A normal PC exists in several layers as shown below. To virtualise it the hardware layer through to the application layer are containerised. With the hardware layer being replaced with configuration data, and the data of the system(OS and Applications) existing as a virtual disk(s) within this container.

These virtual machine(VM) instances are managed from a hypervisor. This is implemented in two main types:

Type 1 – Bare Metal Hypervisor

Examples include: ESXi, Xen, Hyper-v and KVM

The hypervisor runs on directly on the host’s hardware acting as a “thin” operating system for the host machine. Guest OS’s run on the hypervisor through virtual machine instances.

This approach is often preferred, as running directly on hardware allows for higher virtualisation efficiency.

Type 2 – Host Based Hypervisor

Examples include: VMware workstation and VirtualBox.

The hypervisor runs through the host operating system. The hypervisor manages resources through the host operating system rather than being able to directly manage these resources.

This type of virtualisation is very useful for temporary instances of machines, which would otherwise need to be placed on another physical machine. This approach in particular can be used to do live forensics on a revert-able disk image.

This approach is less efficient than type-1, and relies upon the interoperability that the host OS provides. For example a host OS, in some circumstances, may not passthrough the CPU’s virtualisation suites.
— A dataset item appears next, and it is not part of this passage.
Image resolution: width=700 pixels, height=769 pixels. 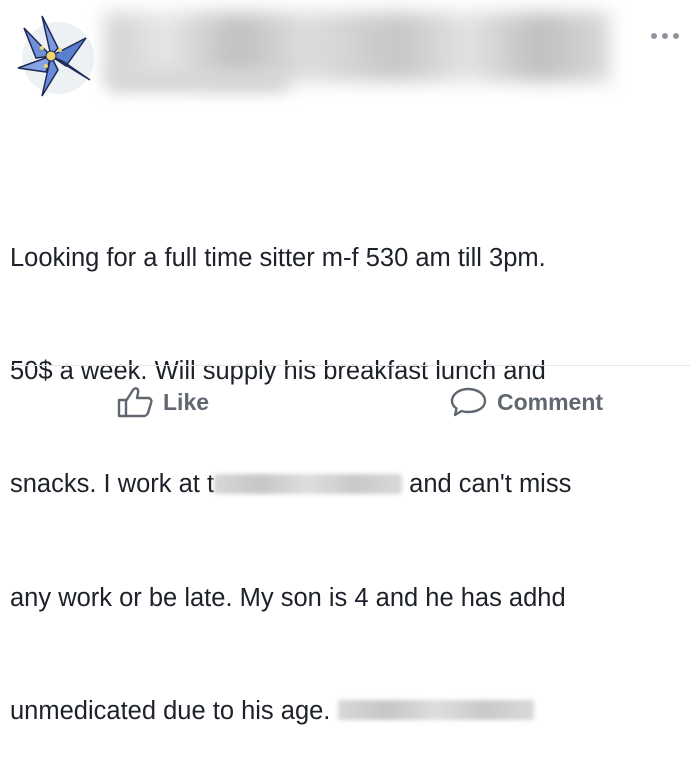 I want to click on speech-bubble-icon, so click(x=468, y=402).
Causing the hypervisor to rely on software emulation.

Virtualisation Implementation

So if a VM is supposed to work as if it were it’s own dedicated machine, how does the host hypervisor support this?

Virtual Cores

Each VM is assigned virtual cores (vCPU) upon creation. Each of these is (usually) a virtualised thread of host CPU execution managed by the hypervisor. In a hypervisor such as ESXi, the inbuilt resource scheduler spreads workload over the physical CPU by taking into account vCPU workload, and allocating physical CPU time to these vCPU’s as needed.
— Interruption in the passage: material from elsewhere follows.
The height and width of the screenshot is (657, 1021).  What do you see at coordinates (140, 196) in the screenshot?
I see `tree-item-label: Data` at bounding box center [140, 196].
As such an underutilised internal http website VM would be given less physical CPU time, than an intensive video encoding VM running on the same host. These VM’s should still be given the physical CPU time needed to complete their executions, but would be able to share the resources of a capable host system.

Types of Virtualisation

No Virtualisation

An example diagram of requests to the hardware in the normal scenario without virtualisation.

Full Virtualisation

Full virtualisation emulates all instructions sent to the physical CPU by the VM. This is very performance intensive as binary translation is needed for VM OS requests.

Full virtualisation is mainly used in host based virtualisation.

Paravirtualisation

Paravirtualisation lets most instructions run directly on the hardware of the host machine without emulation. The only instructions that are changed are non-virtualisable instructions, these are replaced with hypercalls that communicate directly with the hypervisor. The hypervisor will also provide other hypercall interfaces to the VM such as memory management, interrupt handling and timekeeping.
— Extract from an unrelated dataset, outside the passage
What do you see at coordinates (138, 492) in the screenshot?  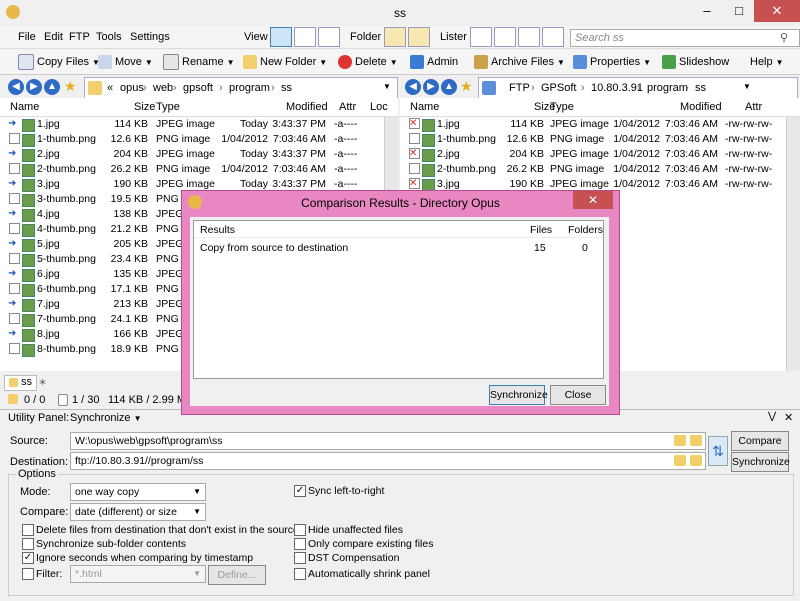 I see `mode-select: one way copy ▼` at bounding box center [138, 492].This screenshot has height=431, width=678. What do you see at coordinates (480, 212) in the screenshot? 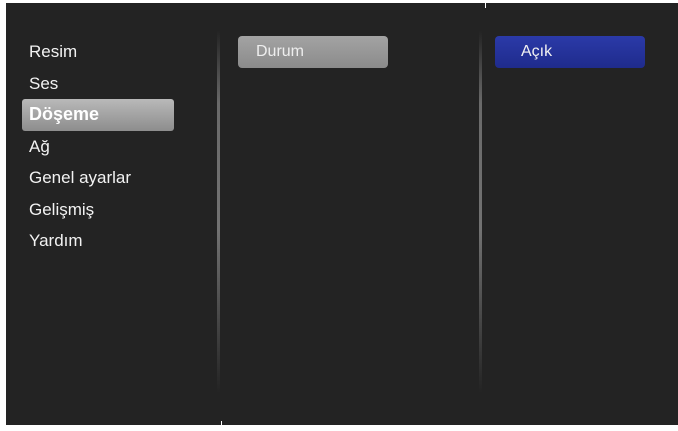
I see `column-divider-right` at bounding box center [480, 212].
This involves the modification of the VM OS to handle all, non-privileged but still sensitive instructions. As the OS needs to be modified, any OS’s which are unmodifiable are not compatible with Paravirtualisation.

Hardware Assisted Virtualisation

Hardware enhancements from AMD and Intel assist in the virtualisation process. Technologies such as VT-x (Intel) and AMD-v (AMD), allow the hypervisor to run in a root mode. Privileged and sensitive calls are automatically trapped by these technologies, removing the necessity of either binary translation or Paravirtualisation.

In 2008 under some workloads, hardware assisted virtualisation performed worse than binary translation. As of writing, intel boasts that the VT-x technology is as fast as native CPU utilisation.

Available since 2006, hardware assisted virtualisation enhancements are used by VMware, Microsoft, Parallels and Xen, to name a few.